This week, I’ve decided to write a lighthearted yet serious post – a step-by-step, back to basics guide to moving to Portugal.
The steps in this guide are really rather obvious, but will hopefully help some people turn their dreams of life in the sun into reality. It is surprising how many people we come across who think they can miss out some of the steps, or do them in the wrong order, and still expect good results.
Life here is still real life – and while sunglasses are essential in this part of the world, those with rose-tinted lenses are best avoided. Here are the steps:
1. Fall in Love with Portugal – I said these steps would be obvious, and none could be more obvious than this. Remarkably, though, I have encountered people on expat forums beginning to make plans to move here having never visited the country, or having only ever holidayed in Albufeira!

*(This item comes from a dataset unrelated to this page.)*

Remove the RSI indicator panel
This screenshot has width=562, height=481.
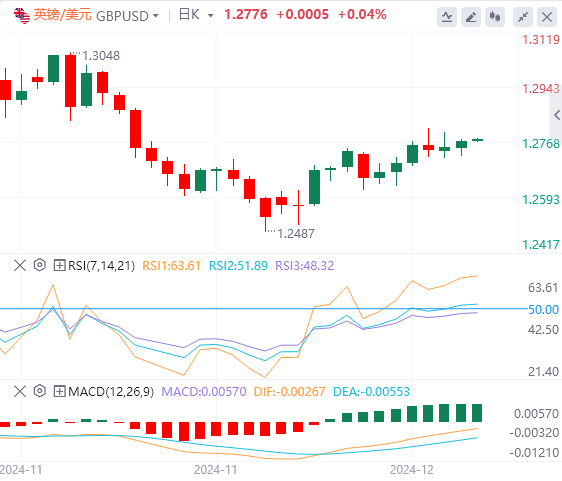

If you’re going to move your life to a new place, you need to have a genuine passion for it – not simply be swayed by good weather or cheap property. These two things exist in many other places too.
2. Research – First off, you need to decide where you want to live. The Algarve is the destination of choice for many expats, but it is just one area in a country with much more to offer.
Next, you need to find out about healthcare, residency, taxation, schools, the cost of living in Portugal and all the other dull, real life things that you have to have sorted out if you are ever to manage to relax on the beach.
3. Do the Sums – If you are retired with a generous pension, this may be easy. For everyone else, it will (sadly) be money that dictates whether life in Portugal can be an achievable reality. Finding work in Portugal is incredibly difficult – and us expats who bang on about it on the forums are doing so to prevent people making a huge mistake, not to be grumpy killjoys.
4. Work out how to Earn a Living – This doesn’t mean getting on the plane with a few hundred Euros and “looking for bar work.” Portuguese people, many of whom are university graduates, are leaving the country in droves, advised by their own government to look for opportunities elsewhere.
This doesn’t mean it’s impossible to earn a living if you think outside the box. People do run successful businesses here, and more and more people manage to do so by working freelance or remotely via the Internet. But, if you have an idea and the people on the expat forums shoot it down in flames, listen to them – they are trying to help.
5. Visit Portugal Several Times (at different times of year) – Portugal is NOT a permanently hot country. Furthermore, if you’ve only visited the Algarve in summer, you will have no perception of how different the place is in November or February. Don’t guess or make assumptions – you have to see for yourself and accept that it may change your mind about a few things.
6. Make Plans – If you get through the first five steps, are still committed to moving here and have enough money in the bank to get started, then things can begin to get exciting. Decide where to live and start looking at property (ideally rental to start with, so as to be sure of your chosen area).
7. Learn Portuguese – Fluency can take years, so it’s never too early to start – most established expats will tell you they wish they knew more when they got here. Officialdom is a lot easier to get to grips with when you understand some of it, and the locals will be much nicer to you if you’re trying hard.
8. Set a Move Date – Once everything is in place, find a European removals company, book your shipping, and start to get excited. Now is a good time to have a clear out and get rid of some clutter via eBay and car boot sales. It all helps to boost the moving fund.
9. Get Ready for a Hectic Six Months – They say that moving house is one of the most stressful things you can ever do. Moving countries is worse – so don’t expect much sleep. Try to enjoy it, though – it’s a very exciting time.
10. Relax – Try to arrange to be “off” for a few weeks to enjoy your new home, and get to know your neighbours, bartenders and local restaurateurs! You may now be in Portugal, but you probably still need to sort out an accountant, a lawyer, residency, insurance, a car, a library card, a TV package, a phone and Internet access. By the time you’re half way through that list, your first guests will arrive, and they’ll expect a barbecue.